Dopamine Production and Distribution in the Brain
It’s important to note that dopamine and alcoholism while dopamine plays a significant role in alcohol addiction, it’s not the only factor. Other neurotransmitter systems, such as GABA and glutamate, also play crucial roles. In fact, the interaction between GABA and dopamine is an area of ongoing research in addiction science. Dopamine is released in response to rewarding stimuli, creating feelings of pleasure and satisfaction. This release encourages us to repeat behaviors that led to the reward, which is essential for survival-related activities like eating and reproduction.
For example, in studies performed in rats, alcohol injected into the blood in amounts as low as 2 to 4 milligrams per kilogram of body weight increased dopamine release in the NAc shell and maintained chronic alcohol self-administration (Lyness and Smith 1992). In rats, oral alcohol uptake also stimulates dopamine release in the NAc (Weiss et al. 1995). To achieve the same effect, however, this administration route requires higher alcohol doses than does alcohol injection directly into the blood. Dopamine’s effects on neuronal function depend on the specific dopamine-receptor subtype that is activated on the postsynaptic cell.
- In a retrospective study of 151 schizophrenic patients with alcohol dependence, 36 patients received the atypical antipsychotic medication clozapine.
- Acetaldehyde is a highly reactive compound that reacts with several catecholamines (i.e. dopamine and serotonin) in the brain.

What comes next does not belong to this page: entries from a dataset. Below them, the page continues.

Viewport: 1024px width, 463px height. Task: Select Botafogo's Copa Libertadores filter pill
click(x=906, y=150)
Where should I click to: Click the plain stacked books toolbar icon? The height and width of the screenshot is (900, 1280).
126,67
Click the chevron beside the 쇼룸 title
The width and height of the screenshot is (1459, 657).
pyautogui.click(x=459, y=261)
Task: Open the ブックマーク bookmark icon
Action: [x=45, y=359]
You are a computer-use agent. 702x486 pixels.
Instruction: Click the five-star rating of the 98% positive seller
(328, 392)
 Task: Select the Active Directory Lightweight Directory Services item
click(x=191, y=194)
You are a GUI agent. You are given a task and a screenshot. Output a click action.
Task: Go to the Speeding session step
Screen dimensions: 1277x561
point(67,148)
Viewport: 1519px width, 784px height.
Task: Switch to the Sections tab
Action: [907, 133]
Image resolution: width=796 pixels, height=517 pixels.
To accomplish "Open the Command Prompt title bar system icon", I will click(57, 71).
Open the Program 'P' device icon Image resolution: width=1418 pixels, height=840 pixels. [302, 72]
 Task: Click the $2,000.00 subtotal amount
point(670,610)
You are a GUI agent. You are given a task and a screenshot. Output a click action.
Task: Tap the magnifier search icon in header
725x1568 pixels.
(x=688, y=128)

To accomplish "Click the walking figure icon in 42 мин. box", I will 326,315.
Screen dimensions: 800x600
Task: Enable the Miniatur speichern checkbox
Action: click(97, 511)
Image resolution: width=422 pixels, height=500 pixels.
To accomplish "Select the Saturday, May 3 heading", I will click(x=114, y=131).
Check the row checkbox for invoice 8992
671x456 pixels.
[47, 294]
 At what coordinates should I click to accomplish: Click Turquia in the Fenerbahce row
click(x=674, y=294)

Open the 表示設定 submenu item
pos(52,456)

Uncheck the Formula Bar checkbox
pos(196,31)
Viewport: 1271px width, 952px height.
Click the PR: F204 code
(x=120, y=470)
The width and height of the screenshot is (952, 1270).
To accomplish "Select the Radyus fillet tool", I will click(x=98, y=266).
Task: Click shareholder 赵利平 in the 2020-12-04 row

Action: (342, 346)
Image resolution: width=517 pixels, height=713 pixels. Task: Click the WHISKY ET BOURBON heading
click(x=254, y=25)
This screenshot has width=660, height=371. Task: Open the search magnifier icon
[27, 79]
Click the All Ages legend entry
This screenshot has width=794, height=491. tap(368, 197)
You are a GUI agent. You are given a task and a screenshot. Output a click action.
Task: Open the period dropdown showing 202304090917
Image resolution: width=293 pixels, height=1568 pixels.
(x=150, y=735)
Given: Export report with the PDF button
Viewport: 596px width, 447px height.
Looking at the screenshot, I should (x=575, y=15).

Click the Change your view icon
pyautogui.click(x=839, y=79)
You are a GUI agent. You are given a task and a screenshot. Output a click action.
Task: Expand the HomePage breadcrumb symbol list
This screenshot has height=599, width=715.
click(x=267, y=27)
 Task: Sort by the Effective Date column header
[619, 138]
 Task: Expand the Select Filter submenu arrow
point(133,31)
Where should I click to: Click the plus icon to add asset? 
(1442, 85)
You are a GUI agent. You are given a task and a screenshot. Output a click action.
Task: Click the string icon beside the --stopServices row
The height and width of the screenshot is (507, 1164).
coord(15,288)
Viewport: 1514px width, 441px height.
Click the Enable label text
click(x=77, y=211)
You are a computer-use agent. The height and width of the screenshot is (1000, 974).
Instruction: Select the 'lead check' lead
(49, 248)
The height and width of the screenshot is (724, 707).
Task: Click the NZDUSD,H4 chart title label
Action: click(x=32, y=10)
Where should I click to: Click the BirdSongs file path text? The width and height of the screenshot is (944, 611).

To date, there are three medications approved by both the European Medicines Agency (EMA) and the Food and Drug Administration (FDA) for the treatment of alcohol dependence; disulfiram, naltrexone and acamprosate. More recently, the EMA granted authorization also for nalmefene, a compound intended for the reduction of alcohol consumption in adults with alcohol dependence (EMA 2012). Details regarding the mechanism of action of these compounds are outside the scope of this review. An indirect activation of mesolimbic dopamine via accumbal glycine receptors and ventral tegmental nicotinic acetylcholine receptors (nAChRs) appears likely 2, 3, but additional targets has been suggested (for review see 4). Finally, the clinical efficacy of these agents is limited 5, possibly due to the heterogeneous nature of the disorder and the complex neurochemical mechanisms underlying alcohol dependence.
Circuits Regulating Pleasure and Happiness: A Focus on Addiction, Beyond the Ventral Striatum
Dopaminergic neurons are activated by stimuli that encourage a person or animal to perform or repeat a certain behavior (i.e., motivational stimuli). From there, the information is passed on to the various brain areas where dopaminergic neurons terminate. Consequently, through the activation of dopaminergic neurons, motivational stimuli can influence the activity of various parts of the brain that might serve different behavioral functions. This mechanism may be one reason underlying the wide range of dopamine’s roles in behavior. Oxford House Understanding the changes in dopamine levels during alcohol cessation is crucial for several reasons. First, it helps explain many of the withdrawal symptoms experienced during early sobriety, such as mood swings, anxiety, and cravings.
Is Dopamine Addiction Possible?
Finally, cocaine and amphetamine induces long-term synaptic changes in glutamate-GABA synapses in the striatum 99–101. These results provided rational for a randomized placebo‐controlled clinical trial in alcohol‐dependent individuals. To recap, alcohol initially increases dopamine levels, contributing to its pleasurable effects.